Tomando como referencia las hectáreas de viñedo de Cava en Cataluña, la compra de uva de la DO Cava durante esta vendimia inyectará alrededor de 100 millones de euros directamente a los viticultores del territorio. Se trata, con diferencia, del principal ingreso agrario del Penedès, Anoia, Garraf y del resto de comarcas productoras, con un impacto sobre más de 6.200 familias de viticultores.
Con el inicio de la vendimia 2026, el Consejo Regulador de la D.O. Cava confirma que el sector mantendrá, de forma mayoritaria, los precios de compra de uva de la campaña anterior tanto para el Cava de Guarda como para el Cava de Guarda Superior.

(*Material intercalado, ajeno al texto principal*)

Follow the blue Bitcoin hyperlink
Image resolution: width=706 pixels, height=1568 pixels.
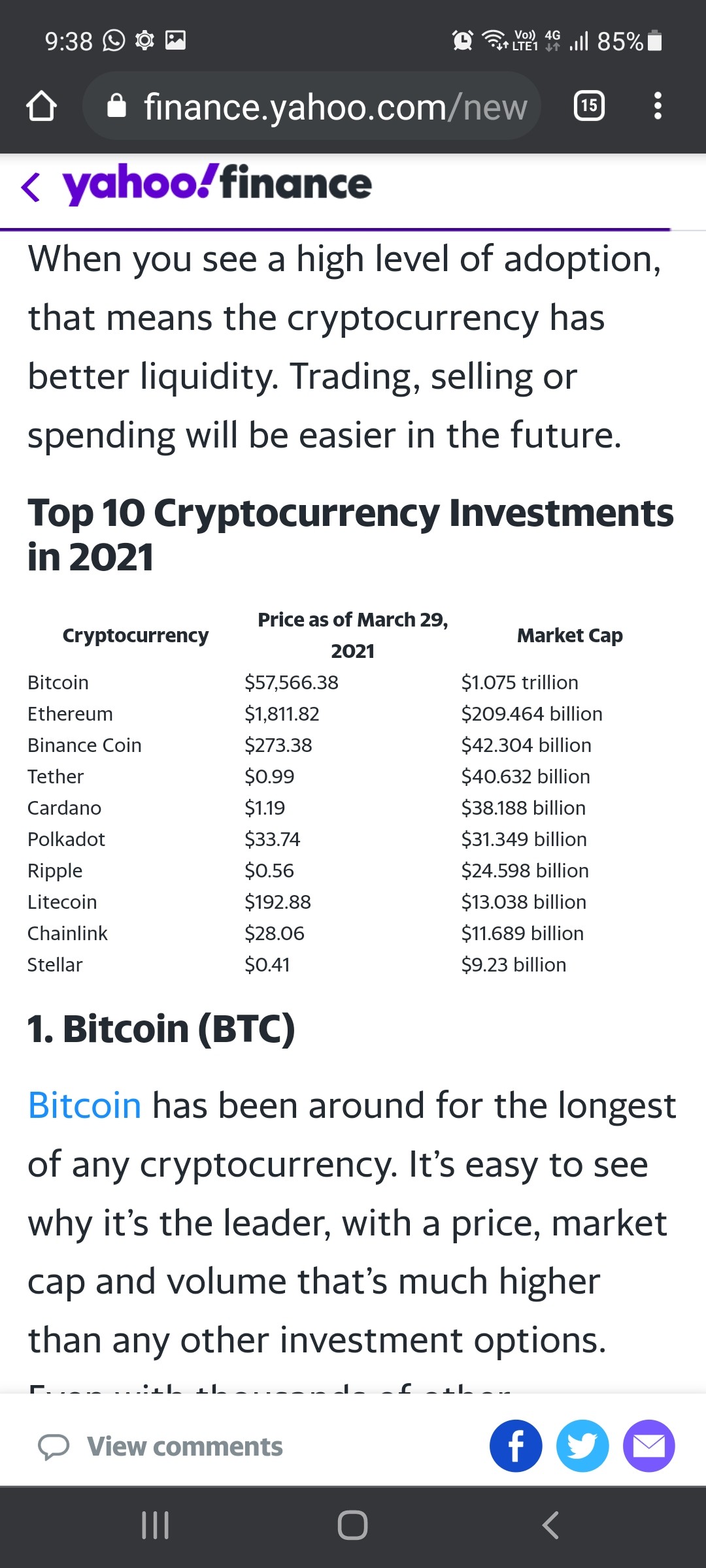pyautogui.click(x=84, y=1105)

En el caso de las 18 bodegas elaboradoras integrales, aquellas que llevan a cabo todo el proceso de elaboración de principio a fin en sus propias instalaciones, se llega a pagar hasta un euro el kilogramo por la uva ecológica vendimiada a mano.
Estos precios se alcanzan después de que las previsiones iniciales de un excedente de producción de alrededor del 30% se hayan visto matizadas por la falta de lluvias durante el último mes y medio, circunstancia que ha reducido el rendimiento del viñedo y ha propiciado que las bodegas acaben adquiriendo más uva de la prevista inicialmente.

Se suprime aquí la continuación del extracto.